**What is asked**
Copy out word for word the lines of the material from the line with "Task: Click the info icon next to 历史信息" through the end of the material, leaving out the pictures.

[Recorded data]
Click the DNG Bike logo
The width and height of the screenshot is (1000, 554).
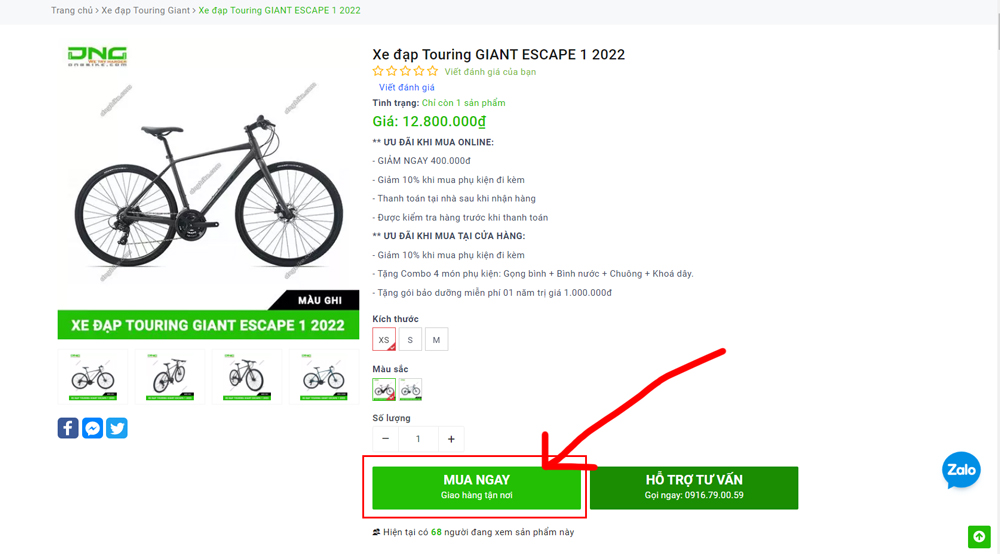(x=97, y=56)
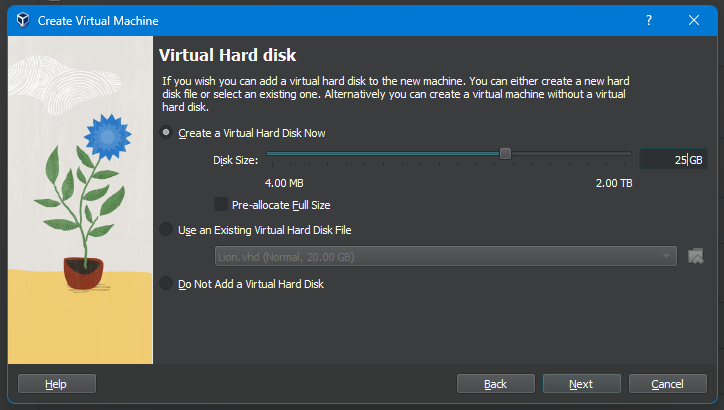724x410 pixels.
Task: Proceed by clicking the Next button
Action: click(x=581, y=384)
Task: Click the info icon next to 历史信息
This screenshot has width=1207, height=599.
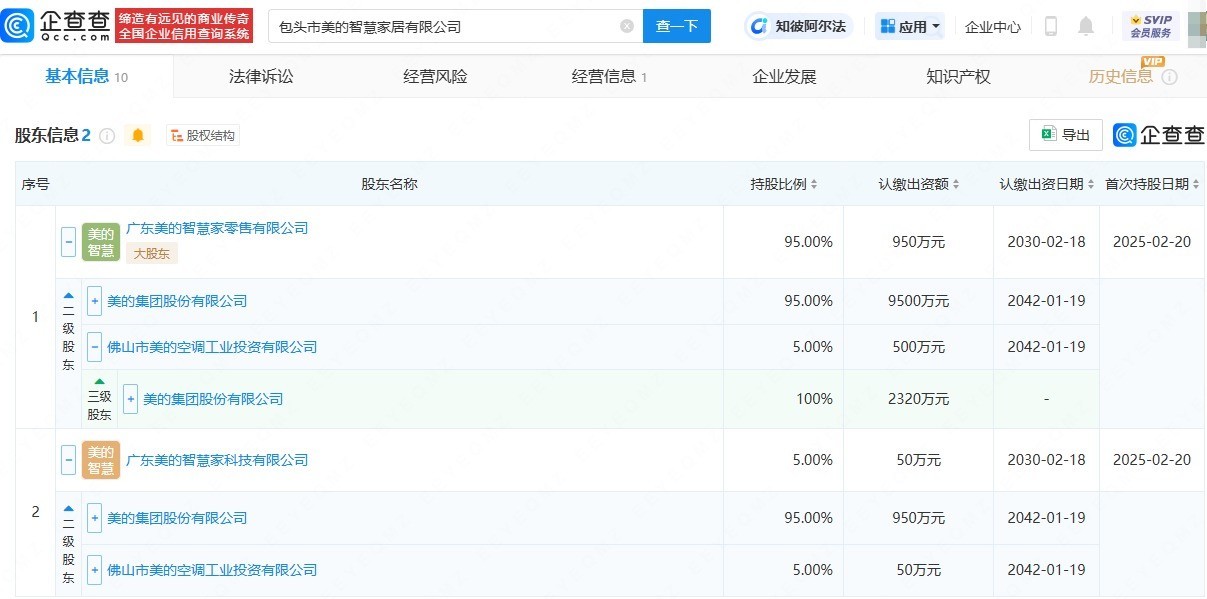Action: tap(1169, 77)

**Exercise answer**
Task: Click the info icon next to 历史信息
This screenshot has width=1207, height=599.
Action: tap(1169, 77)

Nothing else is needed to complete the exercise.